I excised the WidthInch and HeightInch variables since the significance values looked dodgy. Even though the Multiple R-squared error was lowered, I kept it anyways for the sake of simplicity.

Bootstrapped Confidence Interval

To calculate the standard error and confidence interval, I will use bootstrapping.

bootstrap <- function (x, func=mean, n_iter=10^4) {
  # empty vector to be filled with values from each iteration
  func_values <- c(NULL)
  
  # we simulate sampling `n_iter` times
  for (i in 1:n_iter) {
    # pull the sample
    x_sample <- sample(x, size = length(x), replace = TRUE)
    
    # add on this iteration's value to the collection
    func_values <- c(func_values, func(x_sample))
  }
  
  return(func_values)
}

price_means <- bootstrap(df_clean$PriceUSD)
price_se_boot <- sd(price_means)
print(paste0("bootstrapped standard error: ",price_se_boot))
## [1] "bootstrapped standard error: 656.554499835394"

Our bootstrapped standard error is about 652 US dollars, which isn’t too bad, since we’re dealing with products in the tens of thousands of dollars range. Next, I’ll use another bootstrapping function to calculate a bootstrapped confidence interval for the mean and median price in the clean dataset.

#library(boot)
boot_ci <- function (v, func = median, conf = 0.80, n_iter = 1000) {
  # the `boot` library needs the function in this format
  boot_func <- \(x, i) func(x[i])
  
  b <- boot(v, boot_func, R = n_iter)
  
  boot.ci(b, conf = conf, type = "perc")
}
boot_ci(df_clean$PriceUSD, mean, 0.80)
## BOOTSTRAP CONFIDENCE INTERVAL CALCULATIONS
## Based on 1000 bootstrap replicates
## 
## CALL : 
## boot.ci(boot.out = b, conf = conf, type = "perc")
## 
## Intervals : 
## Level     Percentile     
## 80%   (19306, 21050 )  
## Calculations and Intervals on Original Scale
boot_ci(df_clean$PriceUSD, median, 0.80)
## BOOTSTRAP CONFIDENCE INTERVAL CALCULATIONS
## Based on 1000 bootstrap replicates
## 
## CALL : 
## boot.ci(boot.out = b, conf = conf, type = "perc")
## 
## Intervals : 
## Level     Percentile     
## 80%   ( 9420, 10200 )  
## Calculations and Intervals on Original Scale

The lower value for the median’s confidence interval compared to the mean’s confidence interval suggests a right-skewed distribution for the PriceUSD variable.

Diagnosis

gg_resfitted(lm_clean) +
  geom_smooth(se=FALSE)
## `geom_smooth()` using method = 'gam' and formula = 'y ~ s(x, bs = "cs")'

There’s an odd upward curve, though there seems to be a minimum at around 25,000 fitted values, which is just below the 0 residuals line. the region between approximately 0 and 50,000 fitted values has negative residuals (underestimation), while the area outside of that range has positive residuals (overestimation). The “fanning” from left to right means there’s a higher variance in errors, though the “sweet spot” looks like it’s around the 50,000 region since it’s right on the residuals line.

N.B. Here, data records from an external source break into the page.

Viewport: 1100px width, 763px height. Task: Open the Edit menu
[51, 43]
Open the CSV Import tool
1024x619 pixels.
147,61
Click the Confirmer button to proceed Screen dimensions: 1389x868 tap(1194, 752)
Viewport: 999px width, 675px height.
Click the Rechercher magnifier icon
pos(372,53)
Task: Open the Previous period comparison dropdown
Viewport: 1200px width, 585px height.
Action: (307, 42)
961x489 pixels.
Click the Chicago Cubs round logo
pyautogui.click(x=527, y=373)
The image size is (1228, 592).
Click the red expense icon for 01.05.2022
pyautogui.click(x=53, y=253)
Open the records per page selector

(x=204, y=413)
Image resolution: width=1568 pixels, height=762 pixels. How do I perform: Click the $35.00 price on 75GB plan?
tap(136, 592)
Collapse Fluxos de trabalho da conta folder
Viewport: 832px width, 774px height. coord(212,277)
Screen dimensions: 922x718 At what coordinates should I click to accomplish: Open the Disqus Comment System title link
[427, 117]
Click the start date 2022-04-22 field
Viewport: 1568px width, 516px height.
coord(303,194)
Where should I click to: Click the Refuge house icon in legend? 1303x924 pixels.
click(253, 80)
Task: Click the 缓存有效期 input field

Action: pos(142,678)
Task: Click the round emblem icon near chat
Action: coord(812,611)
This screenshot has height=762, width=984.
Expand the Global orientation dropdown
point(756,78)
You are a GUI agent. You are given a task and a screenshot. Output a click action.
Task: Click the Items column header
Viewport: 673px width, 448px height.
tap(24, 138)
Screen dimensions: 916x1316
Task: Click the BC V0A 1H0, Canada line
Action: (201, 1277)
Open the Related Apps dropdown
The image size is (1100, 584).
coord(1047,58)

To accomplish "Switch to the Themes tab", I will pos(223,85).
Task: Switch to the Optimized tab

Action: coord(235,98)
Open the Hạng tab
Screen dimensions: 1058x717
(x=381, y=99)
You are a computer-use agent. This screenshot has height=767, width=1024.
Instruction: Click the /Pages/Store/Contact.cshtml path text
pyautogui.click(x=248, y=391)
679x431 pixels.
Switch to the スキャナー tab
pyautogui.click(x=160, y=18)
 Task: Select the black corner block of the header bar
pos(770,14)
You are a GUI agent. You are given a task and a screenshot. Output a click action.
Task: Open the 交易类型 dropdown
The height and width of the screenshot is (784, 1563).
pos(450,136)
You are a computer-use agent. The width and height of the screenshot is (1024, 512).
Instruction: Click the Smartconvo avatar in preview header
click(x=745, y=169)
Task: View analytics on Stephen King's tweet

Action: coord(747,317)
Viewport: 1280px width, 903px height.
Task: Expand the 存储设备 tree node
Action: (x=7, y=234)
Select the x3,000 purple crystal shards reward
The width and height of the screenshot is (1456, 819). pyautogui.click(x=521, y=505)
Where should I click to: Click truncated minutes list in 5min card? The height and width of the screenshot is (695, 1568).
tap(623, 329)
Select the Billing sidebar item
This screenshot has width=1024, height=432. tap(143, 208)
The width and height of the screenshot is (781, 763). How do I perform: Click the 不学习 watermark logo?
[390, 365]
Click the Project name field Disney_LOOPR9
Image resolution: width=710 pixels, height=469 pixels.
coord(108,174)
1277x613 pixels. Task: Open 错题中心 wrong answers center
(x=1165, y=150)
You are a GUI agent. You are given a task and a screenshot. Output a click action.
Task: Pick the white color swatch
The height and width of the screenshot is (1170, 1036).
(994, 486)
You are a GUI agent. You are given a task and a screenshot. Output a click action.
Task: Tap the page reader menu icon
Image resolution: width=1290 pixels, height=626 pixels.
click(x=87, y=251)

plots <- gg_resX(lm_clean, plot.all = FALSE)

plots$years_since

plots$Miles

plots$Engine

plots$FuelGallons

plots$Seating.Capacity

All the plots look kind of funky since there are a few extreme values for every attribute (particularly the plot for Residuals vs. Miles), but all of them have a “fanning” that seems to violate the assumption of constant variance.

gg_reshist(lm_clean)
## `stat_bin()` using `bins = 30`. Pick better value with `binwidth`.

There’s a very strong left skew and a noticeable extreme with a lot of residuals. A linear model might not be enough to handle this, and we’ll need a model that’s more amenable to extreme values and outliers.

gg_qqplot(lm_clean)

The QQ plot is known for being highly sensitive, but together with the histogram, this indicates a high level of deviance from a normal distribution. Normalization of the data may be required.

gg_cooksd(lm_clean, threshold = 'matlab')

According to this Cook’s D analysis plot, There area LOT of outliers in this dataset. It would be impractical to analyze each and every one of these outliers, by plotting them along with non-outliers against price, since they’re too crowded to tell apart, and it would be time-consuming to input the numbers anyways.